■ **ПРИВЕДЁННЫЙ ТЕКСТ**
-.-.-

Гоголь говорит, что он тогда очень удивлялся, потому что он-то считал, что это только смешно. И Гоголю нравилось смеяться, и ему нравилось разыгрывать, и ему нравилось представлять. Еще когда он учился в Нежинском лицее, он так играл на сцене, что все валялись от хохота. И он придумал себе такую специальную манеру очень эффектную, он вел себя так, как будто зрителя вообще нет: он умел останавливаться глазами, он прислушивался к тому, что делалось у него в животе, он мог долго и смачно кашлять, откашливаться, издавать еще какие-то, кажется, даже и не совсем приличные звуки со сцены до прямо первого слова, которое будет произнесено. Мне кажется, эта особенность его дара очень хорошо потом воплотилась в «Мертвых душах». И, конечно, хотелось бы, чтобы было смешно, но уж как получится.

Мы посмотрели на обложку и заодно почувствовали, что Гоголь всё время разговаривает с Пушкиным. Пушкина нет на свете уже пять лет как, Пушкина он оплакал, он уже написал про то, что Пушкин ему лиру передал. Правда, в какой-то момент расстановка сил изменилась. Если сначала Гоголь говорил про то, как он поклялся перед Пушкиным выполнить свое назначение и написать «Мертвые души», то потом он стал говорить, что есть еще и повыше силы, которым он поклялся. Потому что, завершая «Мертвые души», он говорил, что это его призвание, это его миссия, это его долг перед Богом и людьми. И тогда получилось: то ли самый высокий смысл, то ли артистический – опять мы должны выбирать. Собственно, и Пушкин нам всё время предлагал выбирать. Если вы помните, есть стихотворение Пушкина «Пророк», где Бога глас воззвал к пророку и сказал: «Восстань, пророк, и виждь, и внемли…» И если считать, что это про поэта, то, значит, у него самое высокое назначение. А по соседству другое стихотворение, очень похожее, которое начинается словами «Пока не требует поэта к священной жертве Аполлон». И это, кажется, совсем другая сила, и совсем для другого, здесь интересно чистое художество, а не высшее призвание. И вот что можно увидеть в «Мертвых душах» – посмотрим.

Диалог с Пушкиным – уже в обложке. Где? Пушкин написал роман в стихах «Евгений Онегин».

«Не роман, а роман в стихах, дьявольская разница». Гоголь пишет в прозе, но поэму. Есть сто объяснений для экзамена, устного и письменного , как надо говорить, почему Гоголь назвал свое произведение поэмой. Он его долго называл романом, а потом решил, что всё-таки поэма. Но сейчас дело не в этом, а дело в том, что у нас прозой написано такое, чего свет не видывал. Вот так не было еще никогда и всё. Можно вспоминать про Данте, можно про Гомера – про разное, но, во всяком случае, у нас поэма в прозе. И те, кто сохранил воспоминания от школьных лет, помнят, что в «Мертвых душах» очень много того, что называется лирические отступления. То есть прямо как в «Евгении Онегине». Их очень красиво накладывать одно на другое, но мы сейчас это делать не будем, потому что ни с какой лирики дело не начинается.

-.-.-

■ **ПРЕДОСТАВЛЕННЫЕ ЗАПИСИ**
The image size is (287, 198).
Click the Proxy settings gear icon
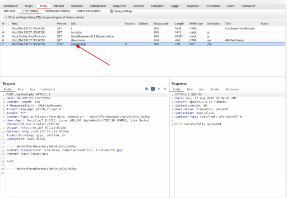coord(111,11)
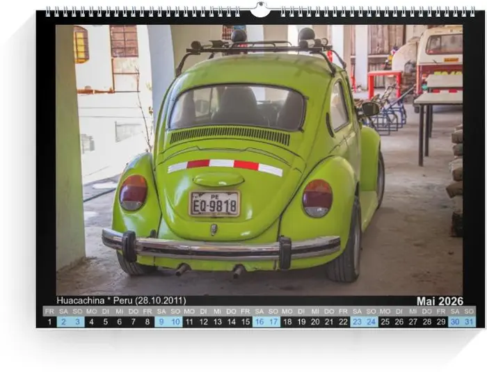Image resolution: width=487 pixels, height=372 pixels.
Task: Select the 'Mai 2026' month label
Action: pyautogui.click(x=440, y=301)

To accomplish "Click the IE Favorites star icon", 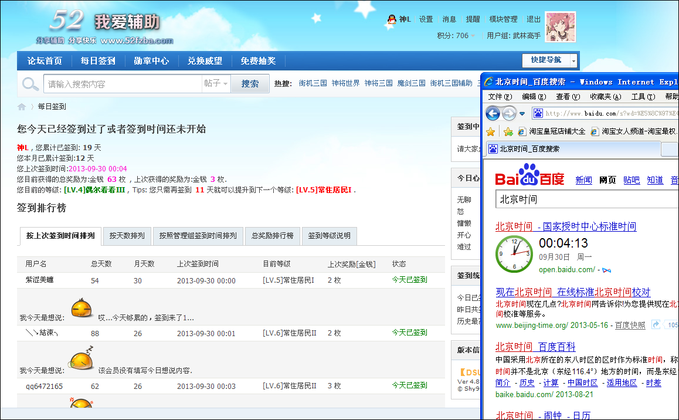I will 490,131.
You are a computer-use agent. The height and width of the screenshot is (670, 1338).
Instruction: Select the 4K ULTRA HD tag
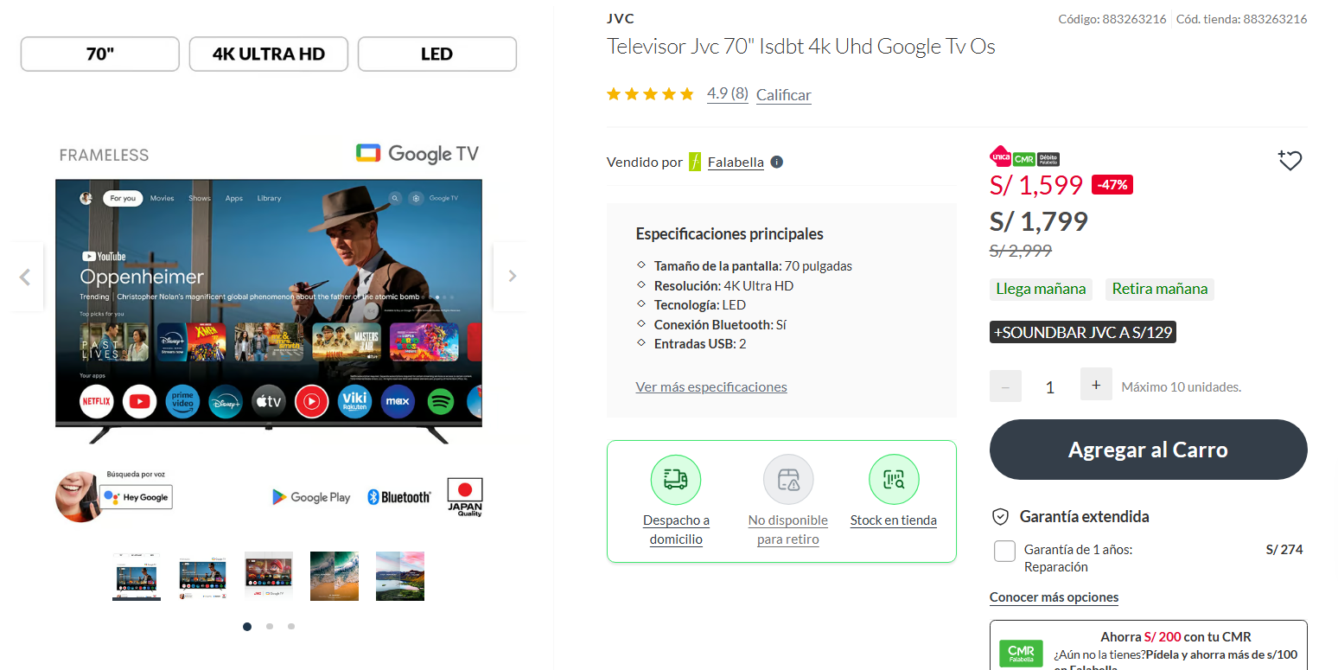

-.-.-

■ **ПОСТАВЛЕННОЕ ЗАДАНИЕ 1**
В каком учебном заведении, согласно тексту о Гоголе, он учился, когда играл на сцене так, что все валялись от хохота?
■ **ПОСТАВЛЕННОЕ ЗАДАНИЕ 2**
Продублируйте строки записей от строки, содержащей «You are a computer-use», до конца записей включительно. Изображения в ответ не включайте.
Текст и записи между собой никак не связаны.

■ **ОТВЕТ 1**
В Нежинском лицее.

■ **ОТВЕТ 2**
You are a computer-use agent. The height and width of the screenshot is (670, 1338).
Instruction: Select the 4K ULTRA HD tag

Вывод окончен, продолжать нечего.